Bexley Hall bexley401 at yahoo.com
Tue Jul 9 14:14:31 MST 2013


Hi Glen,

On 7/9/2013 1:59 PM, Glen Pfeiffer wrote:
> On 09 Jul 2013, Bexley Hall wrote:
>> Anyone have any first-hand experience scripting PDF's?
>> Search engines don't seem to offer up much by way of
>> assistance (besides the obvious "scripting of forms").
>
> By "scripting PDF's", do you mean generating a PDF
> programmatically? If so, then yes. And even though my experience
> is on a windows platform, I still have some information that
> might help.

Argh!  Sorry, I didn't even think of that way of interpreting
my question.  <frown>

What I want to do is create a PDF that is a "live" document;
one that a *user* (reader) can interact with.

E.g., the typical case is creating a "form" that the user fills
in (when "viewing" the PDF) and having some "code" execute that
takes the user-provided values and "displays" other, related
data.

For instance, filling in an order form and having the PDF compute
the totals for each line item (QTY * piece price = item total).

In my case, I want to create interactive *graphics*.  E.g.,
the user "does something" and the imagery displayed changes
based on some coded algorithm ("script").

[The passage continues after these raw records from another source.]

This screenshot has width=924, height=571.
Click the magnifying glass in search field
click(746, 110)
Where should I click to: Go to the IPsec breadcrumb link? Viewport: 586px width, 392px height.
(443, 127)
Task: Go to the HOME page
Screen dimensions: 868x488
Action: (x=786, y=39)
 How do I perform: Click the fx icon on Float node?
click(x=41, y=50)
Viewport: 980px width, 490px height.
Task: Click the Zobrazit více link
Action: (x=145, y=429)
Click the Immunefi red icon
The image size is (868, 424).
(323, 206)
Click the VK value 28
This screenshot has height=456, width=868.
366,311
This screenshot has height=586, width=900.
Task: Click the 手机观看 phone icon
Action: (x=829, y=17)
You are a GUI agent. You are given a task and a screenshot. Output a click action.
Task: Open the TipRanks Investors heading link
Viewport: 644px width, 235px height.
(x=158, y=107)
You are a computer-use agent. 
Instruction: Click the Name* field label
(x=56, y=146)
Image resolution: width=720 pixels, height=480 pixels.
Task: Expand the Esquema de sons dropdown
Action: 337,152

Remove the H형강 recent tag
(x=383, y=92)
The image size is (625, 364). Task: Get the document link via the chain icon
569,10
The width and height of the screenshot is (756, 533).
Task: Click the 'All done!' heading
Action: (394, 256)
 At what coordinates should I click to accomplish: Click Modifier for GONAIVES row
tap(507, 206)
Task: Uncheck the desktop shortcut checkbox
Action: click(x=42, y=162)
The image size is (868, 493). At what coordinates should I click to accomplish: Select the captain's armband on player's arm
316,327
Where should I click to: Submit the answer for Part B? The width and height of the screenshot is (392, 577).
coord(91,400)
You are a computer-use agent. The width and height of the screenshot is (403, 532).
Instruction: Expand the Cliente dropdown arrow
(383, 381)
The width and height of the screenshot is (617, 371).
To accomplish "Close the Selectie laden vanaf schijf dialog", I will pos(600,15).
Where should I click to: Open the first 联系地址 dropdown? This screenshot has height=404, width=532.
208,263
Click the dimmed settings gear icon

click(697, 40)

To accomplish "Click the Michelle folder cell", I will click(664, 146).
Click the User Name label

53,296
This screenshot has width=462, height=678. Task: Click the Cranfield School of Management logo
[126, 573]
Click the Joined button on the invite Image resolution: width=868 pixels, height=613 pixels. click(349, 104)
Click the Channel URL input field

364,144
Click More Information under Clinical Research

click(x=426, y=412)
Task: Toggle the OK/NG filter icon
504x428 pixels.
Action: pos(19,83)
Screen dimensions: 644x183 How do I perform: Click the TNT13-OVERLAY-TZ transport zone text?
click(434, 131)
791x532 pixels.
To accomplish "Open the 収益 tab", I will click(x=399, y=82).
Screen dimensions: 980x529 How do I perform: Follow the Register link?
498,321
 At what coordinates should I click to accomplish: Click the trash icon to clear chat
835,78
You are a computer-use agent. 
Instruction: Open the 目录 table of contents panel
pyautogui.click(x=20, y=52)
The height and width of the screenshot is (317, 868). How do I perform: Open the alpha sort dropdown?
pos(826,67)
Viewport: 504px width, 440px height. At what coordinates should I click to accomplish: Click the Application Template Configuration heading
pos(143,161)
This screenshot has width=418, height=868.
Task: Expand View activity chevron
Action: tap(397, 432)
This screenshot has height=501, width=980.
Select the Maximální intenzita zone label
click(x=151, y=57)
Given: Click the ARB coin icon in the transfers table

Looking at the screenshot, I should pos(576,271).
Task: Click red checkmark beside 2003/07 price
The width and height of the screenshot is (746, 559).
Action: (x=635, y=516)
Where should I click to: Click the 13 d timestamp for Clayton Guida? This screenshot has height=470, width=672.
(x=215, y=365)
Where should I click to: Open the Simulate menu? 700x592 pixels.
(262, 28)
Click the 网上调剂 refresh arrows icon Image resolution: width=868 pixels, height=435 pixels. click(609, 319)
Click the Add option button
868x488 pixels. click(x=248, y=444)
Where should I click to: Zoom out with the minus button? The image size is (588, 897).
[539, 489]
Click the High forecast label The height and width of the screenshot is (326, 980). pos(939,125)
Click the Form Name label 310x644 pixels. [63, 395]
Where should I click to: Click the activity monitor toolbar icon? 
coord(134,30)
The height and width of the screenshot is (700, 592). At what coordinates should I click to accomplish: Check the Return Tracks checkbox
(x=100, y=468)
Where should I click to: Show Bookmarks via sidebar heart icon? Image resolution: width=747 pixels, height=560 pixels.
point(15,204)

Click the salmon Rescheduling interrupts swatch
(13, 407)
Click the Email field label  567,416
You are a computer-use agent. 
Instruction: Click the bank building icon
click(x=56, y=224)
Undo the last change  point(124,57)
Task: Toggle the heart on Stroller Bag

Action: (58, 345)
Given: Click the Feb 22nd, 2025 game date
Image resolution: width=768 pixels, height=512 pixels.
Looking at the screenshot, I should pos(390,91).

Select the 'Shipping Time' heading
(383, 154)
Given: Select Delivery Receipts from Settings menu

> First, I highly recommend that you do not create PDF's by writing
> the PDF format yourself. The PDF format is very large and
> cumbersome to work with.

<grin>  Agreed.  I use DTP tools for much of that.  The scripts,
of necessity, I would have to write by hand (i.e., same as writing
any other "program")

> Secondly, I would avoid absolute positioning if possible. A PDF
> is a fixed layout, and therefore changes to your content/layout
> or the desire to support different print sizes requires a lot of
> work.
>
> I found it much easier to generate the content in different
> format and then convert it to PDF. I have experience doing that
> with HTML and RTF. Of the two, I found that HTML was the easiest.
> I'm sure there are plenty of tools that will convert other
> formats as well.

I use FrameMaker for most of my DTP needs.  It lets me concentrate
on what I want to write/say and not worry about the trivialites
of making things fit, look pretty, etc.  (though the equation
editor is too clever for its own good  :< )

> I have used proprietary tools on Windows, and have used
> OpenOffice Portable as well. OOP was not created specifically for
> this task, albeit slowly while using a lot of memory.
>
> A quick search of the Debian repositories turns up 'wkhtmltopdf'
> which is a command line utility that will convert html to pdf
> using WebKit.
>
> Hope that helps.

Actually, creating an HTML version of the "page" *might* work -- if
the tool knows how to embed any javascript *in* the web page into
the resulting PDF!  (though my general level of cynicism suggests
this will NOT be the case -- esp with FOSS tools!)

Thanks, I'll take a look at it and see if it expressly makes
any of these claims!

Keep cool -- only 364 more days of Summer!